**PROVIDED ENTRIES**

################

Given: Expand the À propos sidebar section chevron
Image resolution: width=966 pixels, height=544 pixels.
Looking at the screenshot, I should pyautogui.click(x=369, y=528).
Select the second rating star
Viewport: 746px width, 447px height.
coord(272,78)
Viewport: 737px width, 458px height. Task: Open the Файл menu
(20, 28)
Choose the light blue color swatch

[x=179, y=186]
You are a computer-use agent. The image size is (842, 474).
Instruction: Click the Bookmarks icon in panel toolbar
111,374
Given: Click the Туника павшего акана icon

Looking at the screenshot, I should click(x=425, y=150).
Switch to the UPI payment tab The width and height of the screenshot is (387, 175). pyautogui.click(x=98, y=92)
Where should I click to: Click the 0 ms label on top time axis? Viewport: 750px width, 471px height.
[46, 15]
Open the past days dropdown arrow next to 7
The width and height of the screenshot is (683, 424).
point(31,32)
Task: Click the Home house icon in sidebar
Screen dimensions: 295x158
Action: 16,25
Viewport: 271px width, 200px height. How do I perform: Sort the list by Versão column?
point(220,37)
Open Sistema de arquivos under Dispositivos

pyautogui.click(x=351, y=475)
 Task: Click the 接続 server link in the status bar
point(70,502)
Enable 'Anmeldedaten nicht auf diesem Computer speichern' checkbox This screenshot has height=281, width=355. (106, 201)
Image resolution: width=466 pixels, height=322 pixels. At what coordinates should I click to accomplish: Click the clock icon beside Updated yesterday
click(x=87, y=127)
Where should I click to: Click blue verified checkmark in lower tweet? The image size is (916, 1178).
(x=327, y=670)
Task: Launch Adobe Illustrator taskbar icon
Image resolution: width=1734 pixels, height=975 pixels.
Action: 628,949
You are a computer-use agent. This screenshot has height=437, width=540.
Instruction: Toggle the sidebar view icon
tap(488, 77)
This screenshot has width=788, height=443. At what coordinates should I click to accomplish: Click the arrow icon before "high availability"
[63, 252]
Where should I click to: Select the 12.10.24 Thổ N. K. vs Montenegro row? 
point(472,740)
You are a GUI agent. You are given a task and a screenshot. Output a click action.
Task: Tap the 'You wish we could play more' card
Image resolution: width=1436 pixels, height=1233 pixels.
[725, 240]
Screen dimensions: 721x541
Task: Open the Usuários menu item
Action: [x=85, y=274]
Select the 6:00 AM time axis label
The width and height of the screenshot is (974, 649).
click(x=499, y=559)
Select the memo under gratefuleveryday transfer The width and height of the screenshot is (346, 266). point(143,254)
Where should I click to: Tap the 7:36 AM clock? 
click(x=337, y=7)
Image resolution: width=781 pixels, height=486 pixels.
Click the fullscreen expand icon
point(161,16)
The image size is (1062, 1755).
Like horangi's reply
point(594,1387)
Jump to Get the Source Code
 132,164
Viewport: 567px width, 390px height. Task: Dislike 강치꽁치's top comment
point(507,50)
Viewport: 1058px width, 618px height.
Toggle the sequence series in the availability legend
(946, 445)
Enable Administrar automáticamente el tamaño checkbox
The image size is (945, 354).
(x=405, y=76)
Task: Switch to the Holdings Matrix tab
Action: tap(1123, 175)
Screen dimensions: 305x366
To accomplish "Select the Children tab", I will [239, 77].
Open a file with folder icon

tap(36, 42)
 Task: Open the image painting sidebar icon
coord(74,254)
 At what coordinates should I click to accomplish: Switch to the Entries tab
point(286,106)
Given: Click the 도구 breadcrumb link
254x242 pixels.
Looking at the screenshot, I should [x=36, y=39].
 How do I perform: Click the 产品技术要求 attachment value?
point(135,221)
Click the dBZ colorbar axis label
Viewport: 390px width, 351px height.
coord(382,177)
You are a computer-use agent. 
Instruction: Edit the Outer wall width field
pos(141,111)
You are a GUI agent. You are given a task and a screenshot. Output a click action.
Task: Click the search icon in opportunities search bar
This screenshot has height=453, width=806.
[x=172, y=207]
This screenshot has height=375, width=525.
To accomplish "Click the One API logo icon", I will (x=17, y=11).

################

Format the stretch of lines from the one containing "Given: Click the 도구 breadcrumb link" through the one containing "coord(382,177)" as a numbered list, omitting any blank lines.

**OUTPUT FOR THIS EXERCISE**
1. Given: Click the 도구 breadcrumb link
2. 254x242 pixels.
3. Looking at the screenshot, I should [x=36, y=39].
4.  How do I perform: Click the 产品技术要求 attachment value?
5. point(135,221)
6. Click the dBZ colorbar axis label
7. Viewport: 390px width, 351px height.
8. coord(382,177)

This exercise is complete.